Daily Fifty-Two: Aug. 9, 2023
A busy mind in the early morning flits, jumps and swings wildly about: jobs, apartments, cleaning, purging, travel, finances, interviews, writing, not writing. In the dawning sky – no clouds and one bird. This should be the meditation, the clearness of the mind. For a moment it is. For a moment it is.
Daily Fifty-Two: Aug. 8, 2023
After the winds sweep away the smoke-colored clouds, the sky breaks open to light blue and vivid peach with gold on the horizon. Only the tops of the tallest trees shimmy and blink in this morning breeze. A note on a scrap of paper amidst the table’s clutter reads, “miles of desire.”
Daily Fifty-Two: Aug. 7, 2023
It’s early. The air in the house is still. The only noise is the hum of fluorescent lights and the soft whir of the computer fan. It’s early. It’s too quiet. I open the sliding door to hear the high-pitch whistle of the night – to give movement to the moment. It’s early.
Daily Fifty-Two: Aug. 6, 2023
A soft breeze cools my face. The coffee steams in the morning sun. In a book of poems, I underline the lines: “It’s mornings most that I miss / the holding of hands.” I play with substitutes for the second line: the city buzz, fog on the lake, the butterfly’s lift, your smile.
Daily Fifty-Two: Aug. 5, 2023
Three candles glow. The night is slow. The phone blinks notifications in the dark.

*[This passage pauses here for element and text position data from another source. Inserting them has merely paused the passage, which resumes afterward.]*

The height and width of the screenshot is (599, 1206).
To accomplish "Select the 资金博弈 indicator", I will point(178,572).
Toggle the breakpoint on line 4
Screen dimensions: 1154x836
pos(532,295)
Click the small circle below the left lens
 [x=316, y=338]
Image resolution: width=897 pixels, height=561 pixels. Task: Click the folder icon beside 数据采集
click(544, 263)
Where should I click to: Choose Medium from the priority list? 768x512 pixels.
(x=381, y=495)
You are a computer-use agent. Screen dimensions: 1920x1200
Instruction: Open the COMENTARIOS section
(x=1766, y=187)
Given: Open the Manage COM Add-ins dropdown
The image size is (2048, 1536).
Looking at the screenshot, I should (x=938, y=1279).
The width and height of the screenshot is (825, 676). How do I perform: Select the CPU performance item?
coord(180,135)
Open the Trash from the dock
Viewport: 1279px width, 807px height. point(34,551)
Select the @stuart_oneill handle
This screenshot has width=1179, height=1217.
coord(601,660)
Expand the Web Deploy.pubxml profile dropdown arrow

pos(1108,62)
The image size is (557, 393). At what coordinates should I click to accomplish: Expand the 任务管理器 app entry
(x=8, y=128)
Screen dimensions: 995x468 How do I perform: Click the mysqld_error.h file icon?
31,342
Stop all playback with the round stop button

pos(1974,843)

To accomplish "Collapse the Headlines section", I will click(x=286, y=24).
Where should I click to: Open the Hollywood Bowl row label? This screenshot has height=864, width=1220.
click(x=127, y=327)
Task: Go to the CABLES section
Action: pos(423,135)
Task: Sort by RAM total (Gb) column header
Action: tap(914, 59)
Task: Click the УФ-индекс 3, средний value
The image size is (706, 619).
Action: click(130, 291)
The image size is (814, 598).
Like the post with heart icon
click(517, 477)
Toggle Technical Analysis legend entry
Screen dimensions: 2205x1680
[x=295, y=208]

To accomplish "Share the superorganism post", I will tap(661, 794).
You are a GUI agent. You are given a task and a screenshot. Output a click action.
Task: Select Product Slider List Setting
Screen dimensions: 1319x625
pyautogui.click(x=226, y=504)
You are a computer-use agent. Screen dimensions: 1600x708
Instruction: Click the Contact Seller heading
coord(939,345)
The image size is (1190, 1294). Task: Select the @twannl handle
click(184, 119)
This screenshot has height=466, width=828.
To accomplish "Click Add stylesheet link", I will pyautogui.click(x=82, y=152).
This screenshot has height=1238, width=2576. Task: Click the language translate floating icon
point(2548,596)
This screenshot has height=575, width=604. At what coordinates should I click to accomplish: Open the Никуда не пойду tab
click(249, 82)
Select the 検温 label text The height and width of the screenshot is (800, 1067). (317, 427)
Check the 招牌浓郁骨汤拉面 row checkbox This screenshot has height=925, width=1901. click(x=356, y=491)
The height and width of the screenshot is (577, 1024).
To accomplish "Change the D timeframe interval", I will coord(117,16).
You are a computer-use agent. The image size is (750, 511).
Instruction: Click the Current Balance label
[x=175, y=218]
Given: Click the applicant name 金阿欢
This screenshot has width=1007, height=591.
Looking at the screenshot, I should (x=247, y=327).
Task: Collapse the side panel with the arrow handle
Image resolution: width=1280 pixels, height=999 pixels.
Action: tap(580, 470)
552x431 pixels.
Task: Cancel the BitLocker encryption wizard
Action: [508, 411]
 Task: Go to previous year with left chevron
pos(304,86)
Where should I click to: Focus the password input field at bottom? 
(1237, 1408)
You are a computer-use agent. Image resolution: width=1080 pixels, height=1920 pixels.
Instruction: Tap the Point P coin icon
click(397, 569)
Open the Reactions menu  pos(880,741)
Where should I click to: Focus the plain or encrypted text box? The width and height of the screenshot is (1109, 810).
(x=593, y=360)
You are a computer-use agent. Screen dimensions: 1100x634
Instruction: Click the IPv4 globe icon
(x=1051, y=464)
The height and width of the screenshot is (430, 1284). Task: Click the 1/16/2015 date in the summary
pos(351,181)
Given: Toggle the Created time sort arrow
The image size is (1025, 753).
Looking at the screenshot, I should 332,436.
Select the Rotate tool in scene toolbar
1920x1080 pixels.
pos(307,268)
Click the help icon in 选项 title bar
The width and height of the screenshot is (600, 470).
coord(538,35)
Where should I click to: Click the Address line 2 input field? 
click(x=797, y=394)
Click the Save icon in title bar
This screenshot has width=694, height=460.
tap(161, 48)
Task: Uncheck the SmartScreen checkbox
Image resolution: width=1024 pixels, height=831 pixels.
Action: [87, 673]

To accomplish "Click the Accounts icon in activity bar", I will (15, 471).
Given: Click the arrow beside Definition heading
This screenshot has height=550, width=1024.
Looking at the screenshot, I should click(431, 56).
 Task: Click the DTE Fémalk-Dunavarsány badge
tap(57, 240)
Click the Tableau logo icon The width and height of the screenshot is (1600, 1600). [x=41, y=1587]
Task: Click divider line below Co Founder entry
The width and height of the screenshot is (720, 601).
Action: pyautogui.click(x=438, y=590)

Tucked between melancholy lyrics about loss and waiting springs a song of hope. This wine pairs well with summer’s nighttime chirp. Fireflies dance at the rooftop’s edge. Tonight, I’m waiting on the moon. Tonight, I’m finding my redemption.
Daily Fifty-Two: Aug. 4, 2023
One bird in the morning dark, a Northern Cardinal sings alone. Soon, others wake and warble – joining the low-hum heartbeat chorus of crickets and katydids. In this slate blue light, a Gray Catbird bleats a long why. Are there birds in the city where I am going? Will they sound as sweet?
Daily Fifty-Two: Aug. 3, 2023
A heart with a hole in it. A T-Rex head. A rabbit running fast, ears pinned back. The cloud drifts, shifts. A rock. A hamster about to do a somersault. A Fudgsicle. The stick / tail disappears. A jellyfish. A fancy-tall glass mug of hot chocolate. A formal mouse about to bow. Gone.
Daily Fifty-Two: Aug. 2, 2023
The horizon blushes just above the tree line. The sun will be orange in today’s debut. The mug on the table filled with paint brushes reminds me to pack a box of art supplies: empty canvases, paints, a mug of markers, and a mug of brushes. To one day paint a sunrise.
Daily Fifty-Two: Aug. 1, 2023
Sun floods the view to the west, pouring through the open-air dining room. Men sit alone at the bar – spaced apart as though they were at urinals. They stare at their phones or at the TVs above. One stranger shares with another that in high school he banged the owner’s sister. Men.
Daily Fifty-Two: Jul. 31, 2023
The dishwasher I forgot to run last night sings its song: knock whoosh knock, knock whoosh knock. There’s a rhythm to the mechanical. One could walk, shake hips, sway and groove to this sanitizing beat. That is until it stops and gurgles, drains into the kitchen sink and then picks up again.